Mauves, coquelicots et mélilot sèchent plusieurs jours sur claies avant de rejoindre la pharmacie.

BEAUCOUP À FAIRE

Après le déjeuner, pris en silence à 10 h 20 et constitué essentiellement de légumes, Sœur Iossifia poursuit la visite et nous conduit au verger. Se profilent des allées de pommiers taillés en espaliers et voilés pour éloigner le gourmand carpocapse. « La région n’est pas réputée pour ses pommes, et pourtant nous arrivons à récolter des fruits sublimes d’excellente conservation. Preuve que rien n’est impossible ! »

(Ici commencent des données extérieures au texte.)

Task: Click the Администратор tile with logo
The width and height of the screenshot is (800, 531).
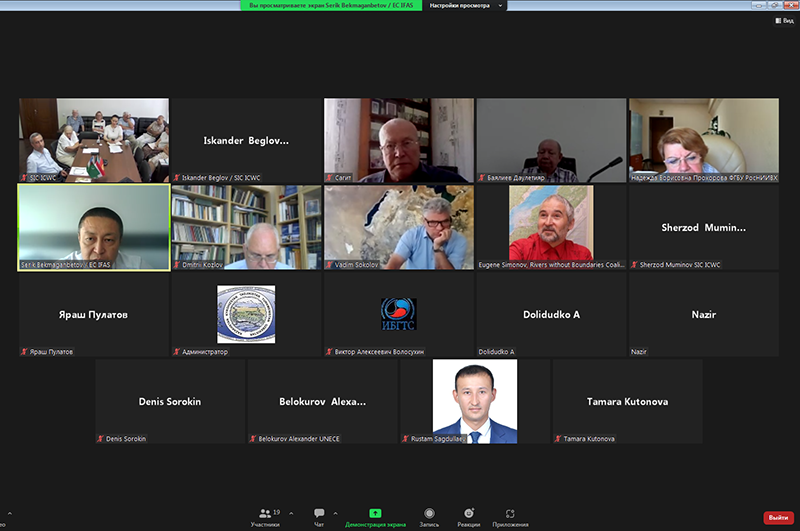Action: click(x=246, y=314)
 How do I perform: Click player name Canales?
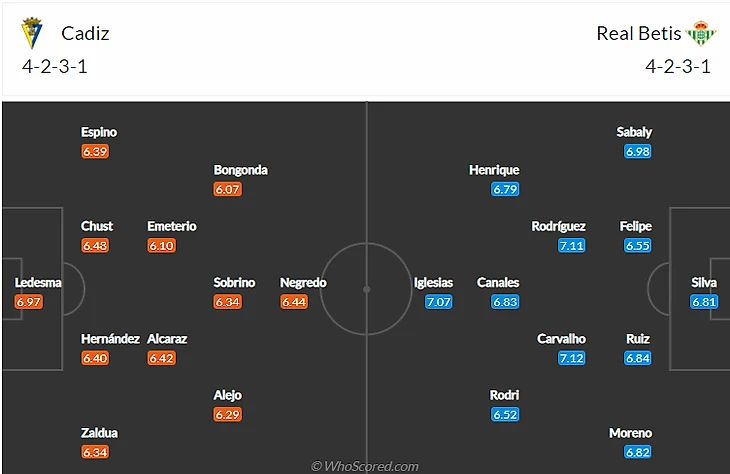[498, 283]

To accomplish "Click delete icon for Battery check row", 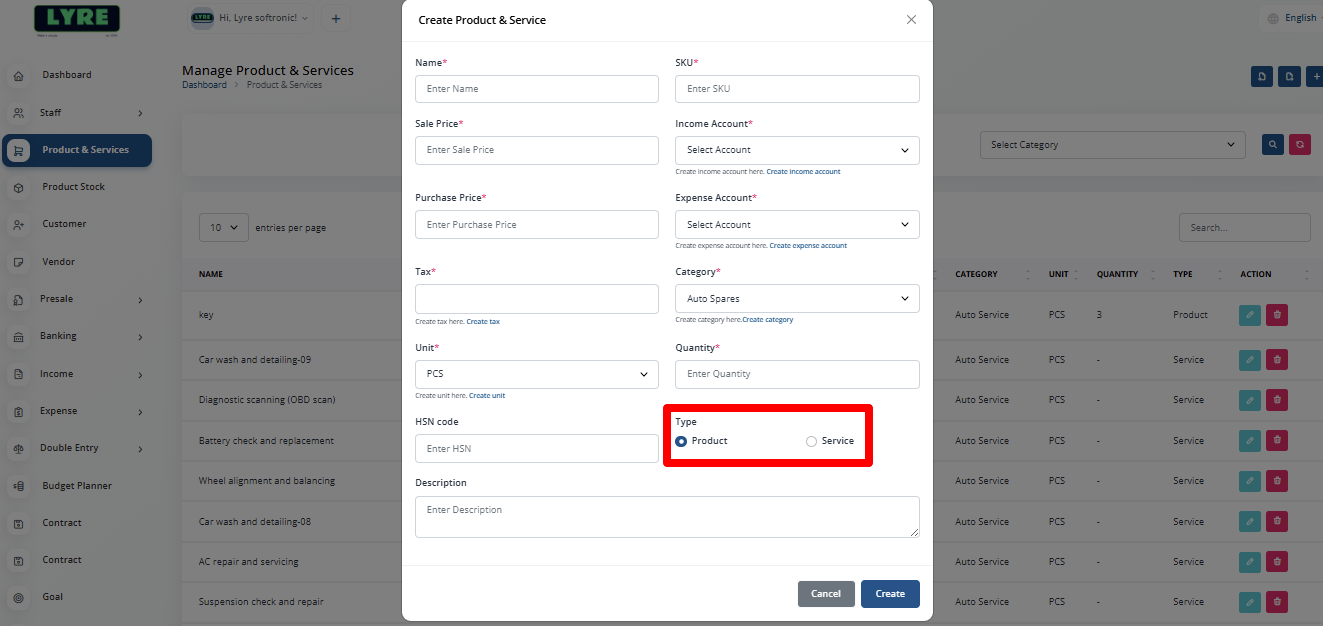I will point(1277,441).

Un petit peu plus loin, les vignes, elles, enherbées d’engrais verts, sont choyées avec des préparations à base de plantes médicinales : des décoctions de prêle ou de sauge pour prévenir le mildiou, de consoude… Les bonnes années, ce sont près de 25000 bouteilles de vin labellisé bio qui sortent du chai, le tout sous l’œil attentif de Sœur Nicodimi, en charge des vignes et de la vinification. « Nous avons parcouru beaucoup de chemin en vingt ans, mais il nous reste encore beaucoup à faire. Certains sols ne sont toujours pas régénérés », rappelle Sœur Iossifia avant d’ajouter que « sans compter que chaque jour, il nous faut nous adapter au réchauffement climatique dont les effets sont protéiformes. En juillet 2013, quelques minutes ont suffi à ce qu’un violent orage de grêle ravage 60 % de notre raisin ». Alors, celles qui sont devenues un modèle pour les autres prieurés français et reçoivent régulièrement des laïcs en stage pour assurer la diffusion de l’agroécologie n’ont jamais cessé de se renouveler et d’apprendre. Ces dernières années, la communauté a diminué sa surface viticole, agrandi le potager et mise désormais sur la polyculture. Dans la boutique du monastère, vinaigres, confitures et sirops concoctés à partir des surplus du potager côtoient les bouteilles de vin. La communauté n’est pas riche mais s’en sort. À travers cette œuvre de diversification et de restauration du vivant, les moniales de Solan ont vérifié la parole de Pierre Rabhi : la terre, c’est l’avenir. Plus encore pour les religieuses, dans une vie de prière intense et de recueillement, le travail de la terre est pour elles un facteur d’équilibre.